As noted in a 2025 review from Mansim: "AI won't replace physics or engineering fundamentals — but it can absolutely change how quickly we get from a question to a reliable answer." The framing matters: AI augments the simulation process, it doesn't replace the physics. The best implementations use AI to rapidly screen a large design space, then route the most promising candidates for high-fidelity validation with traditional solvers.

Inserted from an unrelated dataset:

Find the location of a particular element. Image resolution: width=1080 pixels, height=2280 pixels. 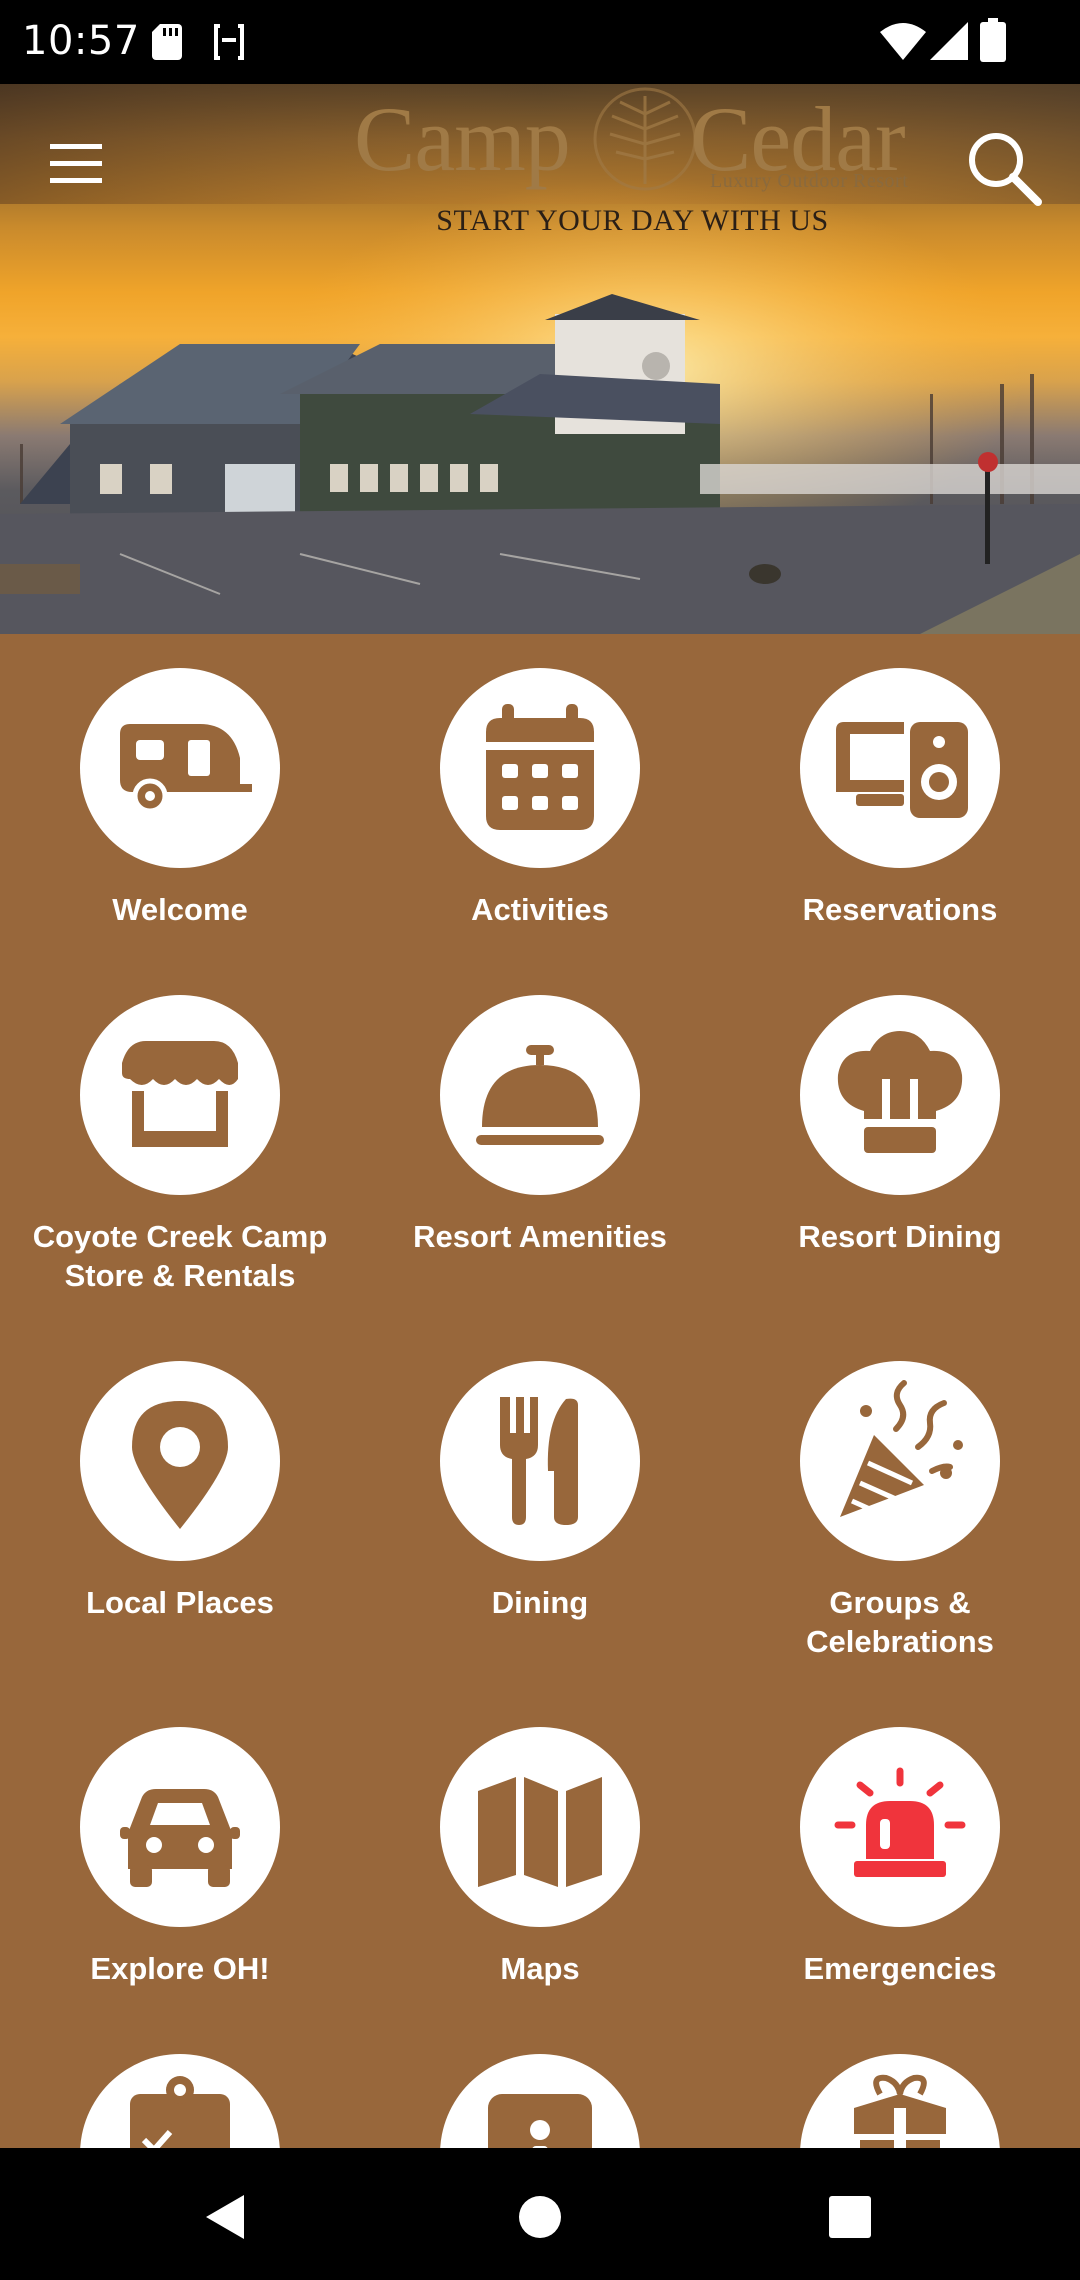

android-nav-bar is located at coordinates (540, 2214). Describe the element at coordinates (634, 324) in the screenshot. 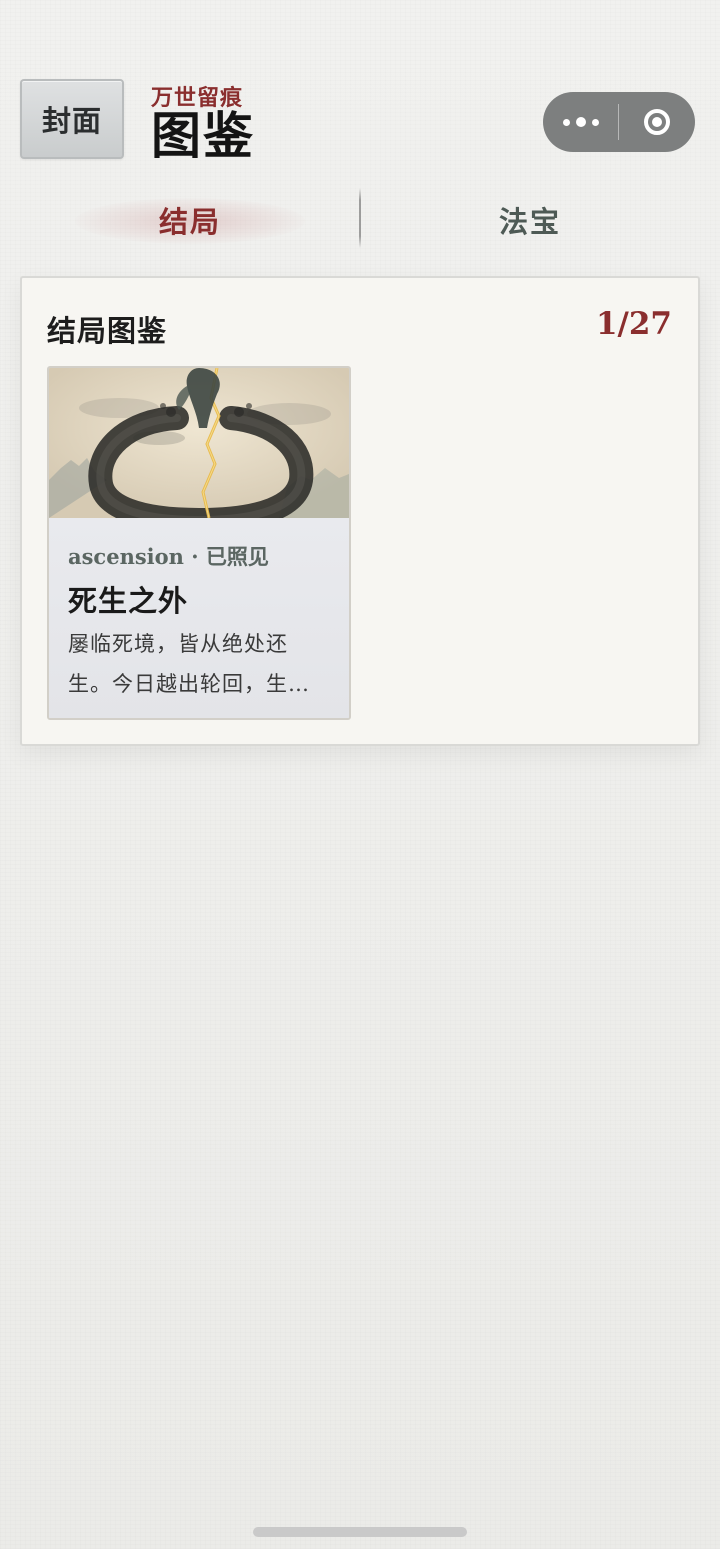

I see `collection-count: 1/27` at that location.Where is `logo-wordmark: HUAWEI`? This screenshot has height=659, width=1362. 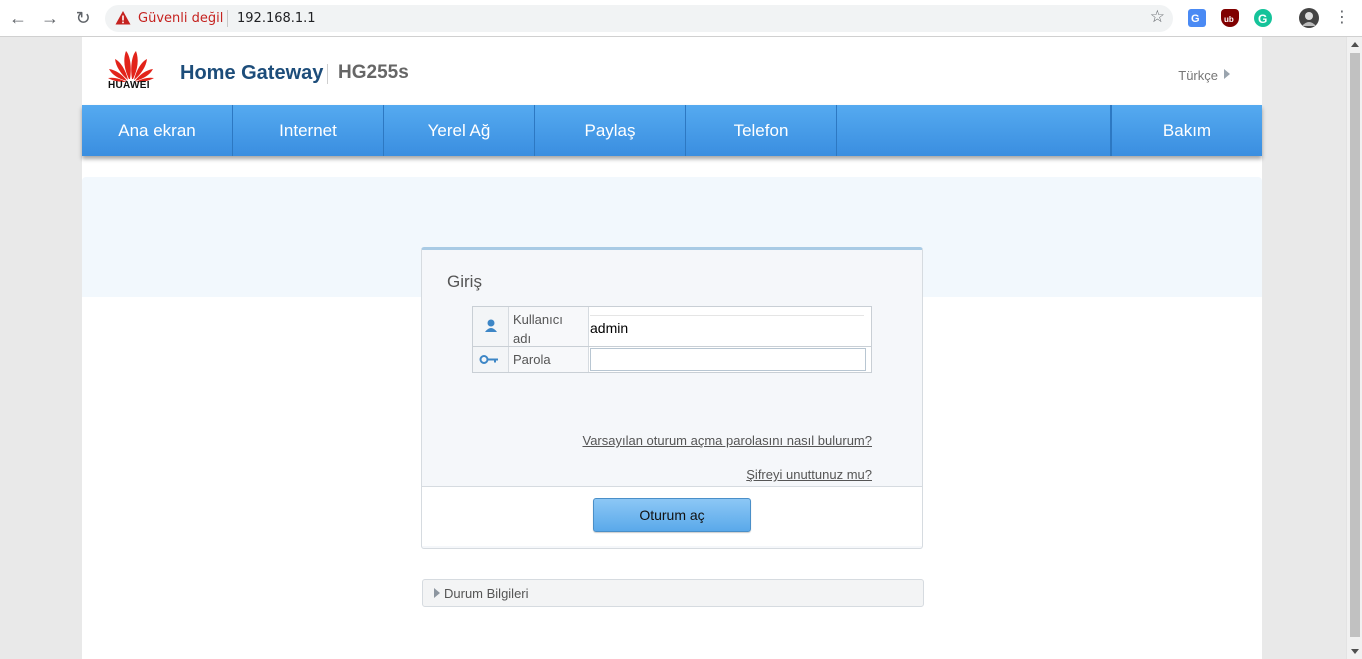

There's also a real concern about overconfidence. When a surrogate model returns a result in two seconds instead of two hours, there's a psychological tendency to trust it more than the speed differential actually warrants. Engineering organizations deploying AI physics methods need to invest seriously in model validation frameworks — not just accuracy metrics on held-out test sets, but physical consistency checks and edge-case testing against known analytical solutions.
AI physics is not a concept. It is in production at aerospace primes, Formula 1 teams, semiconductor manufacturers, and automotive OEMs. The simulation software market is on a trajectory toward $44 billion by 2034, and the vendors driving that growth are overwhelmingly those that have embedded AI into the core of their platforms — not as a feature, but as an architectural assumption.
For engineering organizations, the relevant question is no longer "should we investigate AI for simulation?" It's "how quickly can we build the data infrastructure and workflow capability to deploy it?" The companies that figure that out first will explore more of the design space, find better solutions, and bring products to market faster than those that don't.
ChatGPT is a remarkable technology. But the AI that will have the largest long-term impact on the physical world is the kind that's learning to solve the Navier-Stokes equations faster than any supercomputer ever built — one surrogate model at a time.
Sources: IMARC Group simulation software market report (2025); CAE Assistant simulation engineering report (Dec 2025); Mordor Intelligence simulation software market analysis (2026); PhysicsX company reports (2025); Rescale NASA AMS seminar blog (Aug 2025); Roznowicz et al., Advanced Modeling and Simulation in Engineering Sciences (2024); Mansim AI in engineering simulation analysis (Dec 2025); Siemens Xcelerator Community industry signals (Sep 2025); NVIDIA PhysicsNeMo technical blog (2025).